▸ **Assignment**:
Everything in the listing below must be duplicated exactly.

▸ **Study material**:

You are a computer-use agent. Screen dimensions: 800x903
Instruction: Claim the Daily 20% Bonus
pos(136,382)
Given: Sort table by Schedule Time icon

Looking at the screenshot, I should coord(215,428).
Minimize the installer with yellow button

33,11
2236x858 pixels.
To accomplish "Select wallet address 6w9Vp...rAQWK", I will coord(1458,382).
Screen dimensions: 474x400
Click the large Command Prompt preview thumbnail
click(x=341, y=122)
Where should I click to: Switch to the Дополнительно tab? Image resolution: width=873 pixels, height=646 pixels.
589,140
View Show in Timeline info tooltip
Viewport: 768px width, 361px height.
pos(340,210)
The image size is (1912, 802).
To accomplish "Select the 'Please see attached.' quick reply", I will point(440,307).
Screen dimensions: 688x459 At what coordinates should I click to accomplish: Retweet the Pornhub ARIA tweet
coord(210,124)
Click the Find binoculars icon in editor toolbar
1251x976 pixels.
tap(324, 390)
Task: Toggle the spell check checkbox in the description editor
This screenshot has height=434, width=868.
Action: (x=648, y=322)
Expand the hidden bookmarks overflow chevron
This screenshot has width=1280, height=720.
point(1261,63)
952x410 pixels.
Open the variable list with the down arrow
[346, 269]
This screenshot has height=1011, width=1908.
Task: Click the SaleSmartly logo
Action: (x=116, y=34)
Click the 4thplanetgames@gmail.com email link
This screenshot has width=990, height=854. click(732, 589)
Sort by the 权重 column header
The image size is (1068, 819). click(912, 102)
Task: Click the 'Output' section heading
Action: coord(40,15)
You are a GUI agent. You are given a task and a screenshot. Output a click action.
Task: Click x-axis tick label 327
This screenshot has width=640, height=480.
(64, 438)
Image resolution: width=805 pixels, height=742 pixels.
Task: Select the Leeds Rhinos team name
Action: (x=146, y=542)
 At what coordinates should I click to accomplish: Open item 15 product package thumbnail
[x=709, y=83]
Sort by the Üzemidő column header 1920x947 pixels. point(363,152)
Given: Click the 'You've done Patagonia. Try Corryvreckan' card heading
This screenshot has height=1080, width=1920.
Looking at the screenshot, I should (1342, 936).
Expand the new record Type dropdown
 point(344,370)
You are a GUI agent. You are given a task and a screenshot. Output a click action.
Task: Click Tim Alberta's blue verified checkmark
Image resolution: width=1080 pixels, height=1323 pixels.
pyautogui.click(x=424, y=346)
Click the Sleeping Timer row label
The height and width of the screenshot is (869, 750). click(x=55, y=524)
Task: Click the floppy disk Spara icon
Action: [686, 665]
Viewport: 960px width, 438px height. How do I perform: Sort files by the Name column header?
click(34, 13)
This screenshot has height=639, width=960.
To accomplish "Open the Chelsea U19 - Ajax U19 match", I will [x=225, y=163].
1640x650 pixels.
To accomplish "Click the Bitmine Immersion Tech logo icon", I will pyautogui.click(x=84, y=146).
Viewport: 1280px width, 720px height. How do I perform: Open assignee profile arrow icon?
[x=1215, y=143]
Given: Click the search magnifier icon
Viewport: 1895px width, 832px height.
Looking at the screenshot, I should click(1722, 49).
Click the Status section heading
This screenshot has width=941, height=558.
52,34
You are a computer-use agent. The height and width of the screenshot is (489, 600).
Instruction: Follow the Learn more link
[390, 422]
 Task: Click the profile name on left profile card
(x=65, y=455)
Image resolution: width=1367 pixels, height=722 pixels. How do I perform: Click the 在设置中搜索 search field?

▸ **Answer box**:
You are a computer-use agent. Screen dimensions: 800x903
Instruction: Claim the Daily 20% Bonus
pos(136,382)
Given: Sort table by Schedule Time icon

Looking at the screenshot, I should coord(215,428).
Minimize the installer with yellow button

33,11
2236x858 pixels.
To accomplish "Select wallet address 6w9Vp...rAQWK", I will coord(1458,382).
Screen dimensions: 474x400
Click the large Command Prompt preview thumbnail
click(x=341, y=122)
Where should I click to: Switch to the Дополнительно tab? Image resolution: width=873 pixels, height=646 pixels.
589,140
View Show in Timeline info tooltip
Viewport: 768px width, 361px height.
pos(340,210)
The image size is (1912, 802).
To accomplish "Select the 'Please see attached.' quick reply", I will point(440,307).
Screen dimensions: 688x459 At what coordinates should I click to accomplish: Retweet the Pornhub ARIA tweet
coord(210,124)
Click the Find binoculars icon in editor toolbar
1251x976 pixels.
tap(324, 390)
Task: Toggle the spell check checkbox in the description editor
This screenshot has height=434, width=868.
Action: (x=648, y=322)
Expand the hidden bookmarks overflow chevron
This screenshot has width=1280, height=720.
point(1261,63)
952x410 pixels.
Open the variable list with the down arrow
[346, 269]
This screenshot has height=1011, width=1908.
Task: Click the SaleSmartly logo
Action: (x=116, y=34)
Click the 4thplanetgames@gmail.com email link
This screenshot has width=990, height=854. click(732, 589)
Sort by the 权重 column header
The image size is (1068, 819). click(912, 102)
Task: Click the 'Output' section heading
Action: coord(40,15)
You are a GUI agent. You are given a task and a screenshot. Output a click action.
Task: Click x-axis tick label 327
This screenshot has width=640, height=480.
(64, 438)
Image resolution: width=805 pixels, height=742 pixels.
Task: Select the Leeds Rhinos team name
Action: (x=146, y=542)
 At what coordinates should I click to accomplish: Open item 15 product package thumbnail
[x=709, y=83]
Sort by the Üzemidő column header 1920x947 pixels. point(363,152)
Given: Click the 'You've done Patagonia. Try Corryvreckan' card heading
This screenshot has height=1080, width=1920.
Looking at the screenshot, I should (1342, 936).
Expand the new record Type dropdown
 point(344,370)
You are a GUI agent. You are given a task and a screenshot. Output a click action.
Task: Click Tim Alberta's blue verified checkmark
Image resolution: width=1080 pixels, height=1323 pixels.
pyautogui.click(x=424, y=346)
Click the Sleeping Timer row label
The height and width of the screenshot is (869, 750). click(x=55, y=524)
Task: Click the floppy disk Spara icon
Action: [686, 665]
Viewport: 960px width, 438px height. How do I perform: Sort files by the Name column header?
click(34, 13)
This screenshot has height=639, width=960.
To accomplish "Open the Chelsea U19 - Ajax U19 match", I will [x=225, y=163].
1640x650 pixels.
To accomplish "Click the Bitmine Immersion Tech logo icon", I will pyautogui.click(x=84, y=146).
Viewport: 1280px width, 720px height. How do I perform: Open assignee profile arrow icon?
[x=1215, y=143]
Given: Click the search magnifier icon
Viewport: 1895px width, 832px height.
Looking at the screenshot, I should click(1722, 49).
Click the Status section heading
This screenshot has width=941, height=558.
52,34
You are a computer-use agent. The height and width of the screenshot is (489, 600).
Instruction: Follow the Learn more link
[390, 422]
 Task: Click the profile name on left profile card
(x=65, y=455)
Image resolution: width=1367 pixels, height=722 pixels. How do I perform: Click the 在设置中搜索 search field?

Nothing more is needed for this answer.